All these voices in my head
making me wanna die, making me wanna cry. I struggle to find the light, surrounded by nothing but darkness in the inside. All these moments all these problems. Running for my life, I can look you in the face and tell you I’ll be alright. But the ones who really know me, know that’s a lie. I fight everyday to stay alive, it’s like these voices in my head won’t let me sleep. They play these thoughts in my head on repeat, like will I be even be enough? Will I even succeed or will I surrender to me? I wanna open up but every time I do, I want to disappear or just fade away.

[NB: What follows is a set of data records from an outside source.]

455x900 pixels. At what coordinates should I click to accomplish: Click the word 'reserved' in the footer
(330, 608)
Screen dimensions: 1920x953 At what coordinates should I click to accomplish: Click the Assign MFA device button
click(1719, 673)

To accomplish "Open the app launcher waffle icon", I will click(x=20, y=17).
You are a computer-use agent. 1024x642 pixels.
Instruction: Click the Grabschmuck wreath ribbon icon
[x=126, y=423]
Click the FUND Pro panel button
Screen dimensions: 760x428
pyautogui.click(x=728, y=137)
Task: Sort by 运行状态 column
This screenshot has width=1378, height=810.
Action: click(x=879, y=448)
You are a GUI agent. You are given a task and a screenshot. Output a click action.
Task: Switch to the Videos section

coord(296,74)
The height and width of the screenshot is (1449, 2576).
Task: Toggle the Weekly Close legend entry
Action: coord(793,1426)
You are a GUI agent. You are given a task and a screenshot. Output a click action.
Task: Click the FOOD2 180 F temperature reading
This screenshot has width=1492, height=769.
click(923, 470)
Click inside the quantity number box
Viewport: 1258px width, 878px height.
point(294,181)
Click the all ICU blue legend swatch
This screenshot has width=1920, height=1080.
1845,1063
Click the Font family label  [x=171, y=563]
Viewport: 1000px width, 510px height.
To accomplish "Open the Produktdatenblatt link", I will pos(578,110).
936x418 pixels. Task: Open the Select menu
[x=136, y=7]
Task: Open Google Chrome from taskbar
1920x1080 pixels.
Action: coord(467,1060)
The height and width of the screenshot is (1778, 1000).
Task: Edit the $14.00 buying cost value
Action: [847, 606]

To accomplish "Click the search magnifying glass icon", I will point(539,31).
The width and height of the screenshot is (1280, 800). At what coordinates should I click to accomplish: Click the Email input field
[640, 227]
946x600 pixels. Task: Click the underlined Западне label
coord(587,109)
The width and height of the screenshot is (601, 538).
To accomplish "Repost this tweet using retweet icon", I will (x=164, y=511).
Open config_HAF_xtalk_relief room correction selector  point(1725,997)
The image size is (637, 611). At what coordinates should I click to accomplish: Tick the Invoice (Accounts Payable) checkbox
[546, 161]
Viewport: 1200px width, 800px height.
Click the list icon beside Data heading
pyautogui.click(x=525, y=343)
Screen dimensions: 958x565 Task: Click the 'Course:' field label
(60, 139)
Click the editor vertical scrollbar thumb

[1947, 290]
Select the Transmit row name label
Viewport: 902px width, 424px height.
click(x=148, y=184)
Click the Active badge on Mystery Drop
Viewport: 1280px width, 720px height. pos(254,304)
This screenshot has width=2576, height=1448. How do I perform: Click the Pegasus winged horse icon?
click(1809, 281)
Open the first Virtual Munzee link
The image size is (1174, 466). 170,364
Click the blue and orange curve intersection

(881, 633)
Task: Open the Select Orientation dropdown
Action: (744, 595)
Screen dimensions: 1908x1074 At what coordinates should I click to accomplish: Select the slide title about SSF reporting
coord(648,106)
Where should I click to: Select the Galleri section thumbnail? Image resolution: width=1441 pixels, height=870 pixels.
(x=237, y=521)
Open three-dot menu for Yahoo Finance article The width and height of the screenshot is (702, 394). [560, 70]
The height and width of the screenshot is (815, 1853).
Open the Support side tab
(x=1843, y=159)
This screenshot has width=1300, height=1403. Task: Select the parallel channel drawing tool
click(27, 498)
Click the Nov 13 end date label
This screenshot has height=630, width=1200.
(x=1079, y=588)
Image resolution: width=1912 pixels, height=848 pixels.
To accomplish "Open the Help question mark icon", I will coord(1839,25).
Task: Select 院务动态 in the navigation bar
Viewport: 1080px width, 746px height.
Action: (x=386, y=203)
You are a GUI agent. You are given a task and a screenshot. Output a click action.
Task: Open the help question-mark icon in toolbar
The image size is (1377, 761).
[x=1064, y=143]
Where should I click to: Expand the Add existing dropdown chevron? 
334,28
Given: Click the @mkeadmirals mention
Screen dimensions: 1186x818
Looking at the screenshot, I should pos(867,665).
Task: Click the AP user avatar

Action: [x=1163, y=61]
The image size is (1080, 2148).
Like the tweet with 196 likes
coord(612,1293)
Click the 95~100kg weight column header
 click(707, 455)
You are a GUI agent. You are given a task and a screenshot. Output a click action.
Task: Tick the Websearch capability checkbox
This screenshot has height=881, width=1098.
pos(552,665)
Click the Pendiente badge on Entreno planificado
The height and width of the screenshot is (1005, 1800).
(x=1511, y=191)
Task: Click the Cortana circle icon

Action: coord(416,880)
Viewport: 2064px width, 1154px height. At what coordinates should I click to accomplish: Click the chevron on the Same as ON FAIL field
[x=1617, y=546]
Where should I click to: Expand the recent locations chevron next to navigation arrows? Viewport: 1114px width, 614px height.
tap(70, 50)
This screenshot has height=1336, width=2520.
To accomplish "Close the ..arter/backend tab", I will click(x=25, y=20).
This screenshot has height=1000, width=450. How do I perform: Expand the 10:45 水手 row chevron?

I push away the people I love, I can’t even begin to explain how I feel on this side. I can’t explain what’s going on with me, because I hardly know myself. I try to be positive but it’s so hard to be when you thought you’d be somewhere else. Limited to your mind, not able to let your true emotions show, bc you don’t want to hurt the ones you love around you. Bc if they really knew what was going on in your head, they’d know that it’s only a matter of time. Trying to find a way back to the light but broken on the inside. Why can’t you people see I need help.. but every time I try I get discouraged. My mind is my enemy, I need help. I overthink, I overstress I feel like I don’t know who I am anymore. I don’t understand where I am, what’s going on and I’m terrified to truly say how I feel. Maybe if I could just figure shit out, life wouldn’t be so damn hard. Can hardly take care of myself, zero individuality. My past hurts, in a world full of hurt. Masking my emotions running from the life I have. All these voices in my head
making me wanna die, making me wanna cry. I struggle to find the light, surrounded by nothing but darkness in the inside. All these moments all these problems. Running for my life, I can look you in the face and tell you I’ll be alright. But the ones who really know me, know that’s a lie. I fight everyday to stay alive, it’s like these voices in my head won’t let me sleep. They play these thoughts in my head on repeat, like will I be even be enough? Will I even succeed or will I surrender to me?